WhitacreVancouver Chamber Choir
The Composer Conducts

Date and Venue 27 October 2012, 8pm | Orpheum Theatre

Reviewer Ed Farolan

What charisma! Composer Eric Whitacre is indeed a true choral phenomenon. His personality and his style have enchanted singers and audiences everywhere and his conducting and delivery of his choral compositions last Saturday merited a prolonged standing ovation from a jam-packed audience.

I enjoyed most his jocular e.e. cummings choral composition of "i walked the boulevard" and Mexican poet Octavio Paz's "Cloudburst" sung in the original Spanish. The audience participated in this piece by clicking their fingers to simulate raindrops.

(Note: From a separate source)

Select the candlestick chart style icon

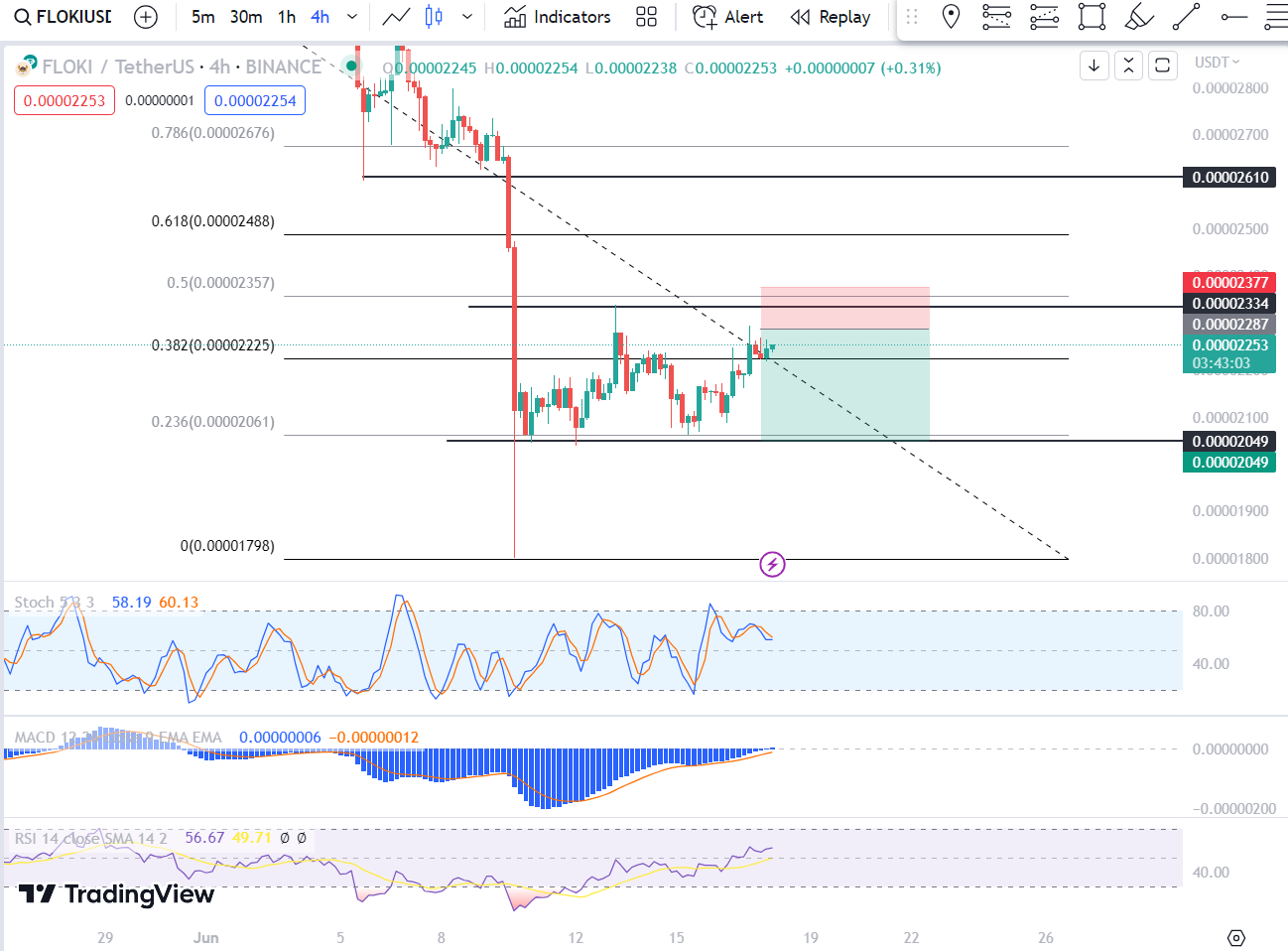pyautogui.click(x=434, y=17)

But everything he did on stage was fabulous. He joked about a hot Jewish soprano (Hila Plitmann) he stalked until she finally gave in and married him. The VCC sang five of Whitacre's compositions of Plitmann's songs in Hebrew. He also made the audience laugh about his composition of Rudyard Kipling's "The Seal Lullaby" which he was excited about because Dreamworks was interested in doing an animated version of this poem. Well, it didn't pan out because they decided to do Kung Fu Panda instead.

"Leonardo Dreams of His Flying Machine" from his friend poet Charles Anthony Silvestri was another highlight in this concert, where sounde emitted from the chorus of Leonard da Vinci flying his machine evoked the dream of flight.

The last piece also by Silvestri, "Sleep", was performed by around 200 choir members from Vancouver Chamber Choir, Pacifica Singers, The Focus! Choir, and the Special Whitacre Choir of Secondary School Singers (one of whom had green hair and slightly distracted my attention). This was an almost hypnotic song with the last words "Sleep, sleep, sleep" as though telling the audience that it was time to go home and sleep on this rainy night.

This was an excellent concert and this is Whitacre's first visit to Vancouver. I hope he returns because the audience was awed by him. He also has virtual choir experiments on the Internet which have fascinated music lovers around the world.